Blinded by the Light

Isaiah 59:9–19; Acts 9:1–20

Saul of Tarsus is breathing threats and murder against the disciples of the Lord when the light hits him. It does not come gently. It knocks him to the ground. A voice speaks: Saul, Saul, why do you persecute me? When he opens his eyes, he cannot see. The great persecutor, the man of absolute certainty, is led by the hand into Damascus like a child.

Three days of blindness. Three days of darkness. Three days that mirror another three days to come—in a tomb, between death and resurrection. Saul’s conversion is not a gentle turning but a death. The old Saul—zealous, violent, sure of himself—must die before Paul can be born.

"The truth does not change according to our ability to stomach it." —Flannery O’Connor, letter to Betty Hester

Isaiah’s lament provides the backdrop: We wait for light, and lo! there is darkness; and for brightness, but we walk in gloom. We grope like the blind along a wall, groping like those who have no eyes. The prophet describes a world that has lost its way—not because the light has gone out but because the people have turned away from it. Their iniquities have been barriers between you and your God.

Saul’s blindness is strange because he was already blind—blind to the truth about Jesus, blind to his own violence, blind to the suffering he was causing. The physical blindness on the Damascus road was mercy. It forced him to stop. It made his inner condition visible. Sometimes we must lose our sight to gain our vision.

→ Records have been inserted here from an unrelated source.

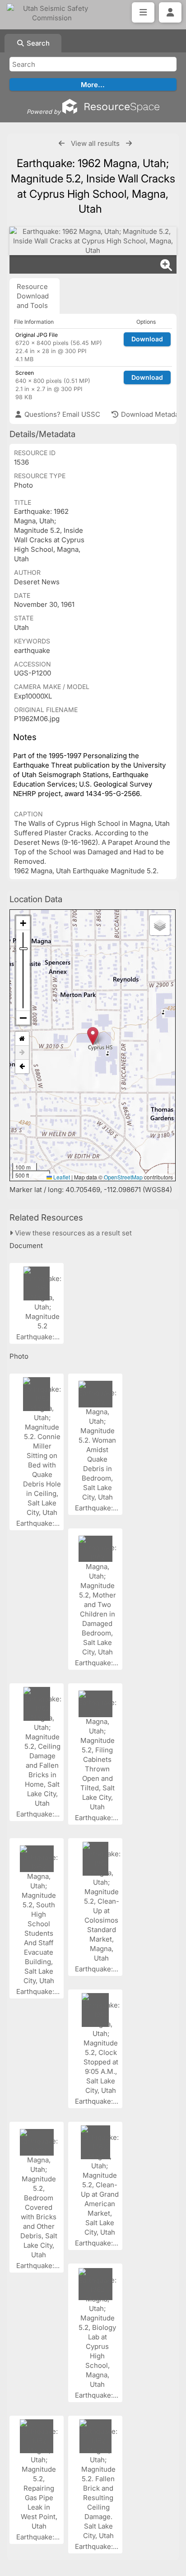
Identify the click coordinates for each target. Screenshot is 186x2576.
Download (147, 339)
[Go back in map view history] (22, 1066)
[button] (92, 1036)
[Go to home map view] (22, 1039)
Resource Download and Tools (33, 296)
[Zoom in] (23, 923)
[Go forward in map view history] (22, 1053)
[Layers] (160, 925)
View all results (95, 143)
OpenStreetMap (123, 1177)
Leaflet (61, 1177)
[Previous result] (61, 143)
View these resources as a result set (72, 1233)
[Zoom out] (23, 1018)
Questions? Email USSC (61, 414)
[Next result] (129, 143)
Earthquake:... (38, 1336)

Then comes Ananias—perhaps the bravest minor character in the New Testament. God tells him to go to Saul, the very man who has come to arrest people like Ananias. Lord, I have heard from many about this man, how much evil he has done to your saints in Jerusalem. God’s answer is simple: Go, for he is an instrument whom I have chosen. Ananias goes. He lays hands on the enemy. He calls him Brother.

Abba Sisoes, when asked what he should do about the passions that troubled him, replied: Let the passions enter. As they enter, fight them. The spiritual life does not exempt us from crisis. It does not promise a smooth path. It promises that the light, even when it blinds us, is leading us somewhere. Even the three days of darkness are part of the journey.

Today, if you feel struck down—by failure, by change, by a truth you were not ready to see—consider that the blinding might be the beginning of sight. The Damascus road is disorienting. But at the end of it, there is a stranger named Ananias who will call you brother, lay hands on you, and say: The Lord has sent me so that you may regain your sight.

The conversion of Saul is often presented as a model for dramatic, instantaneous transformation. But the text suggests something more nuanced. Saul spends three days in darkness—a period of gestation, of unknowing, of being unmade before being remade. The old certainties are dissolving. The new vision has not yet come. This liminal space—between blindness and sight, between death and birth—is where the deepest spiritual work happens. We want transformation to be instant. God often prefers it slow.